Sturgeon willing to discuss ‘within reason’ timing of referendum

SNP leader attempting to exploit Brexit with independence ‘obsession’, says May

Scotland's first minister Nicola Sturgeon will on Saturday offer to discuss with Theresa May "within reason" the timing of a second referendum on Scottish independence. But she will insist that the Scottish parliament must be allowed to choose if and when it wants to vote again on independence.

"To stand in defiance of it would be for the prime minister to shatter beyond repair any notion of the UK as a respectful partnership of equals. She has time to think again and I hope she does. If her concern is timing then – within reason – I am happy to have that discussion," Ms Sturgeon will tell her Scottish National Party's (SNP) conference in Aberdeen.

The Scottish parliament is set next week to approve the first minister's proposal for a referendum to be held between autumn 2018 and spring 2019. But Ms May on Thursday threatened to block a second independence vote for Scotland before Britain leaves the European Union.

Ms Sturgeon will tell her party that, regardless of their views on independence, Scots agree that their future should be determined in Scotland.


“To stand in the way of a referendum denies us that choice. It ensures that the path of our country will be determined, not by us, but for us. Decided for us by an increasingly right-wing, Brexit-obsessed Tory government,” she will say.

Addressing her Conservative party's spring forum in Cardiff on Friday, Ms May accused Ms Sturgeon of "muddle on muddle" in her approach to Scotland's relationship with the EU. She said the SNP was seeking to exploit Brexit to pursue its "obsessive" preoccupation with independence.

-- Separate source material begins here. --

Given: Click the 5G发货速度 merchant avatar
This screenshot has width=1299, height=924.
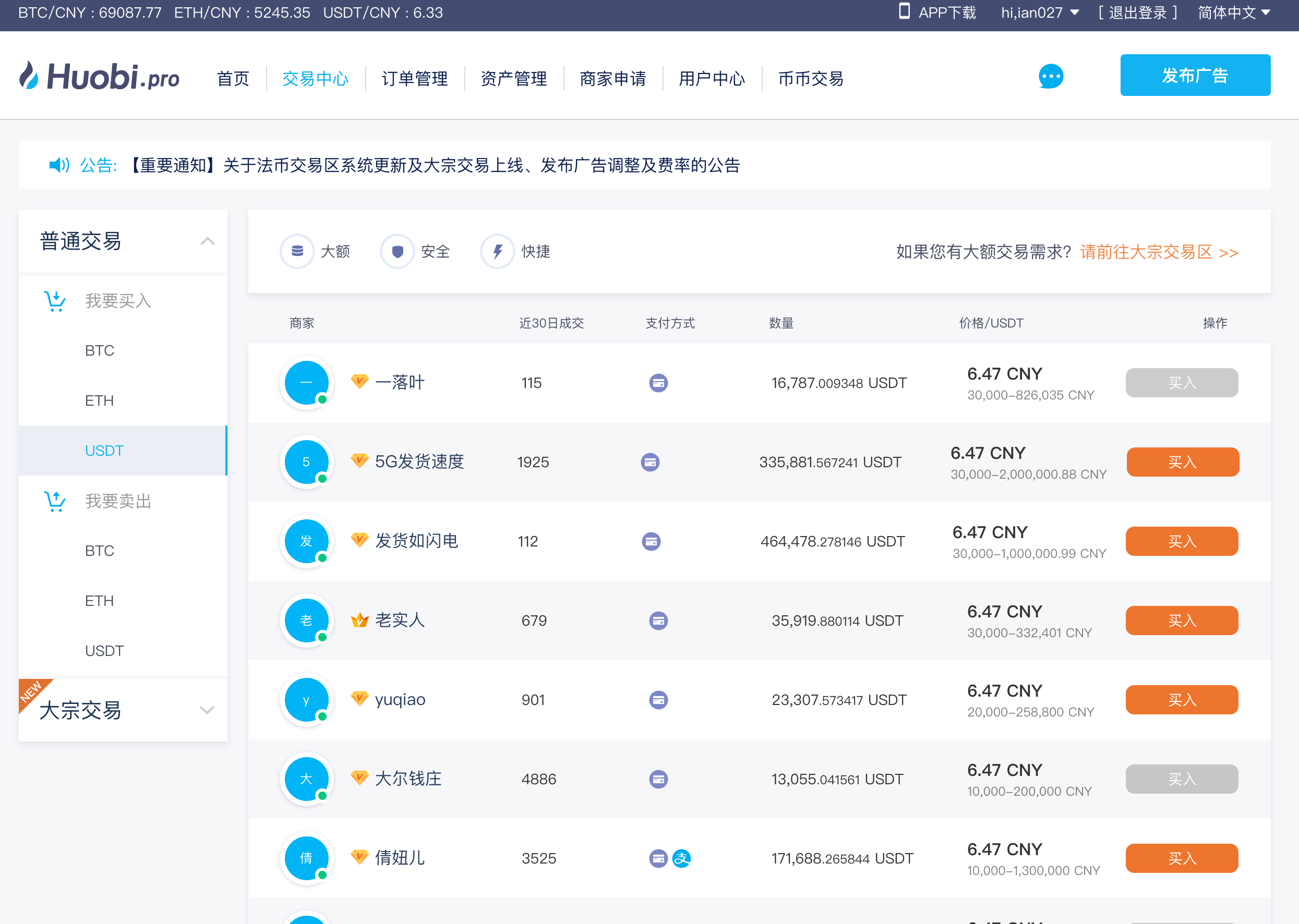Looking at the screenshot, I should [306, 461].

The prime minister said that more people in Scotland had voted against independence in 2014 than voted to remain in the EU last year.

“It is now clear that using Brexit as the pretext to engineer a second independence referendum has been the SNP’s sole objective ever since last June,” she said.

Devolving power

The 1998 Scotland Act, which created the Scottish parliament, reserved some powers to Westminster, including the constitution. For a binding independence referendum to go ahead, Westminster must issue an order in council temporarily devolving power to the Scottish parliament to authorise it.

Ms May’s Conservative government has said it will not issue such an authorisation until the process of leaving the EU is complete, two years from now.

Accusing the prime minister of "arrogant bluster", the SNP's deputy leader Angus Robertson said on Friday that she would not get away with blocking a referendum before then.

“If the Scottish parliament decides that there should be a referendum after the Brexit negotiations are concluded, but before Scotland is dragged out of the EU will she respect that?

“Will she give a clear and unambiguous statement today that she will respect the wishes of Scotland’s national parliament? If she does not, this will be the proof that the Tories have returned to the bad old days of Thatcher’s Britain, running roughshod over Scotland and we will not accept that,” he said.